(Stored data)
■ ■ ■ ■

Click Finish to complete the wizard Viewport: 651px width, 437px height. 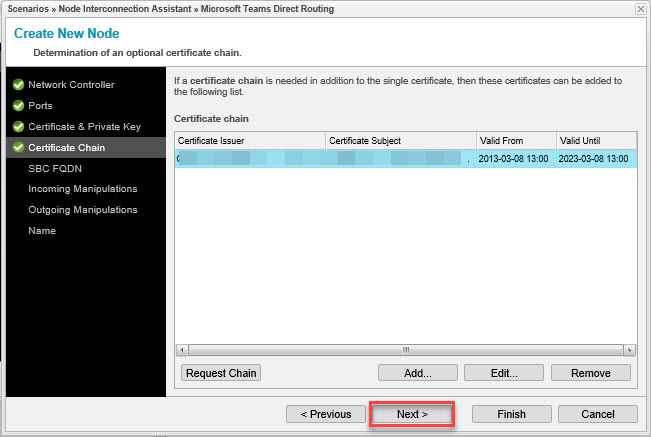(511, 414)
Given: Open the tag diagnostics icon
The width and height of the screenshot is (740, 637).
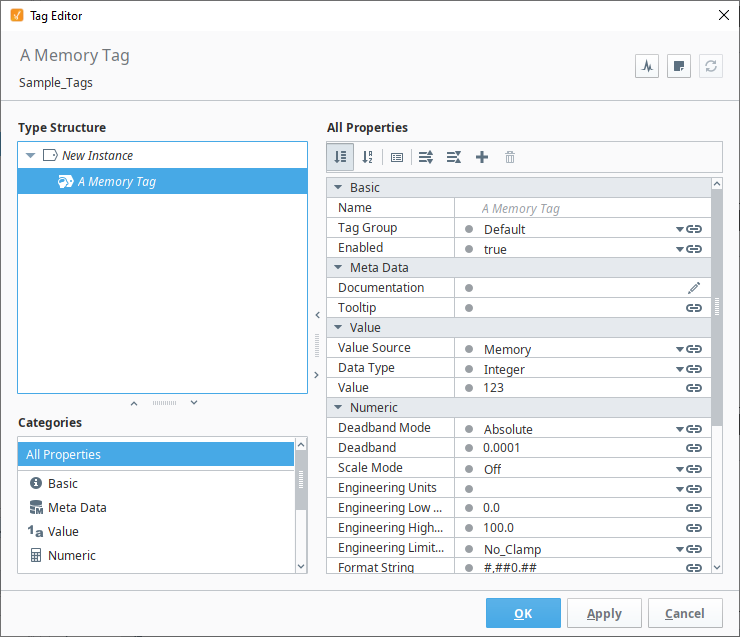Looking at the screenshot, I should tap(647, 66).
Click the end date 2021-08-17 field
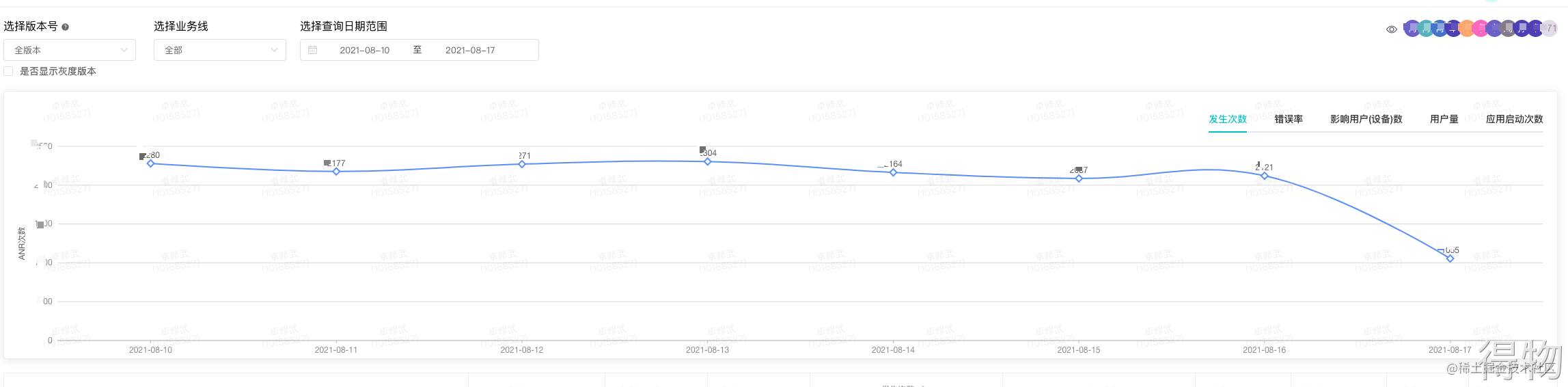Viewport: 1568px width, 387px height. (470, 50)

■ ■ ■ ■

_TASK INSTRUCTIONS:_ Write out the lines that run from the line containing "Given: Open the tag diagnostics icon" to the end of the entries, inclusive, exactly as written. Skip every picture.

_TASK OUTPUT:_
Given: Open the tag diagnostics icon
The width and height of the screenshot is (740, 637).
Looking at the screenshot, I should tap(647, 66).
Click the end date 2021-08-17 field
Viewport: 1568px width, 387px height. (470, 50)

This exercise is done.